On the 16 December 1961 The Lancet published a letter by an Australian obstetrician, William McBride (1961). He reported that one out of every five women who had used a new drug to relieve morning sickness in early pregnancy had given birth to a severely malformed child: the babies lacked limbs. Two weeks earlier, the drug had been removed from the market in the UK. This marked the end of a devastating episode of detection and denial. Clinicians had been struck by this new and completely baffling abnormality, and had linked it to the new anti-emetic drug. McBride had been one of the first to see the association, as he had prescribed the drug liberally to pregnant women after being convinced of its value by a representative of the pharmaceutical firm that made it.
At about the same time, a German paediatrician, Widukind Lenz, had been struck by the multiple reports of babies born without limbs, several of them children of colleagues and acquaintances. One of the mothers of a malformed baby had developed tingling and weakness in her hands and feet while she was taking the drug, and this had set Lenz on the trail. He conducted a thorough epidemiological investigation, pinpointing the period of pregnancy associated with the greatest risk, and comparing the frequency of the birth defect for mothers who used the drug with the expected frequency in the general population. Both doctors warned the company. Still it took years for the company to give in; it was only after the disclosure of the reports in the popular press that a series of retractions from the market started. All this can be read in the book Dark Medicine (Stephens and Brynner 2001).
This dreadful episode has many lessons but one of them is that observant clinicians sometimes detect unanticipated effects of treatments. The reason that the unanticipated adverse effect of thalidomide was detected was that the abnormality was very striking visually: this birth defect was almost unheard of, but now frequently and strongly linked to the use of the new anti-nausea drug. Patients, too, sometimes identify a problem as a possible unanticipated effect of a drug. It was the mother of a young woman with a rare tumour of the vagina who suggested that her daughter’s problem might be due to a drug – diethylstilboestrol (DES) that she – the mother – had been prescribed during pregnancy two decades earlier.
Sweeping changes in drug regulation resulted from the thalidomide disaster. Firstly, in the future, new drugs would be tested more extensively in animals to see if they passed the placenta. If a drug was not known to be safe during pregnancy, patient information leaflets issued with the drugs should say so. Secondly, the powers of national drug regulating authorities were greatly increased. Thirdly, several systems were set up to try to detect such side-effects at an earlier stage following release of the drug for marketing (“post marketing surveillance”).
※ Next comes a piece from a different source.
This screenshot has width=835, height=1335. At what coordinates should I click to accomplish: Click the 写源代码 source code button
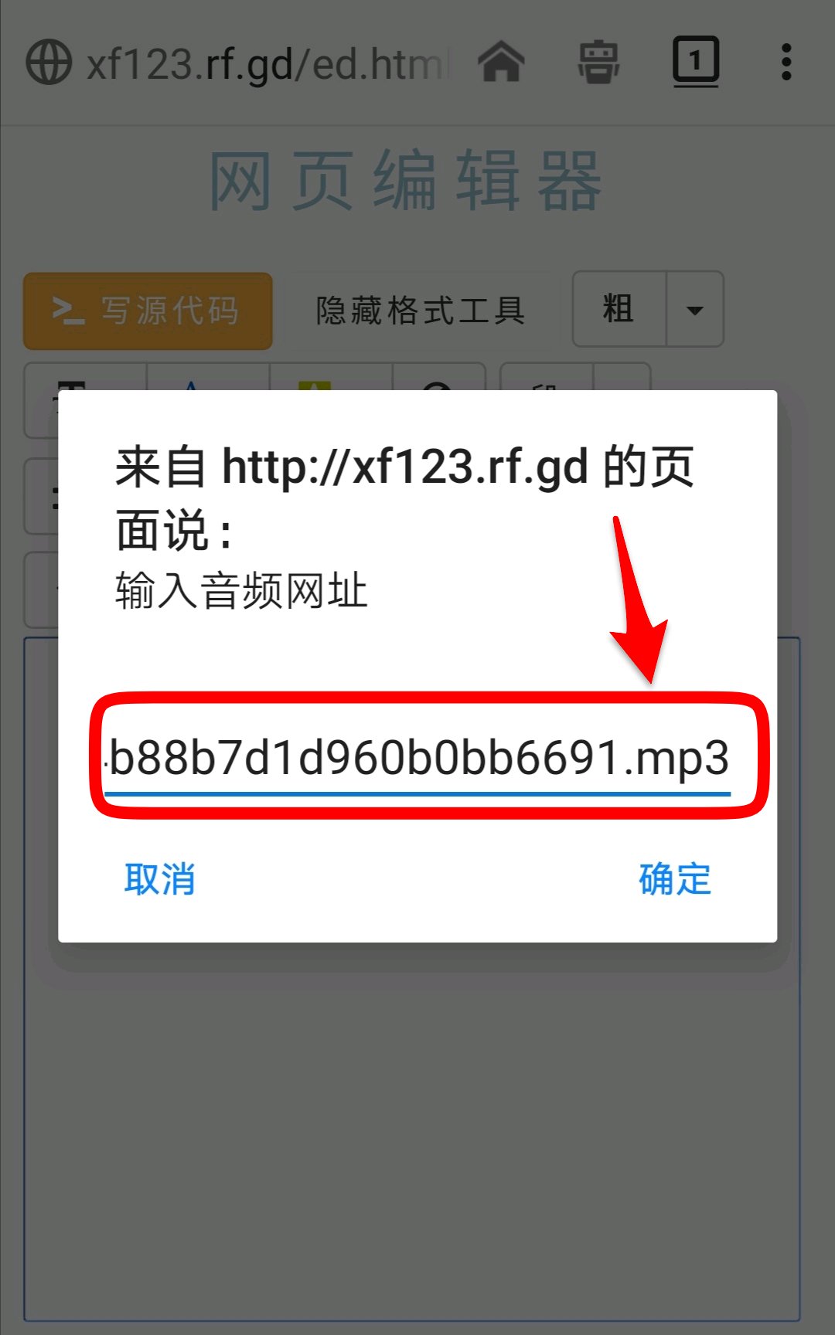[148, 311]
One of the systems of post marketing surveillance is the “Yellow card system” by which physicians can communicate their suspicions about possible side effects to regulatory authorities. Other systems require the study of groups of patients who have been prescribed a new drug in routine medical practice (see BMJ 1974). An overview of systems in use can be found in the Oxford Textbook of Clinical Pharmacology (Grahame-Smith and Aronson 2002).
Boston Collaborative Drug Surveillance Group (1974). Regular aspirin intake and acute myocardial infarction. BMJ 1:440-443.
Grahame-Smith DG, Aronson J (2002). Oxford textbook of clinical pharmacology and drug therapy. 3rd edition. Oxford: Oxford University Press.
Stephens T, Brynner R (2001). Dark medicine: the impact of thalidomide and its revival as a vital medicine. Cambridge, Mass: Perseus Publishing.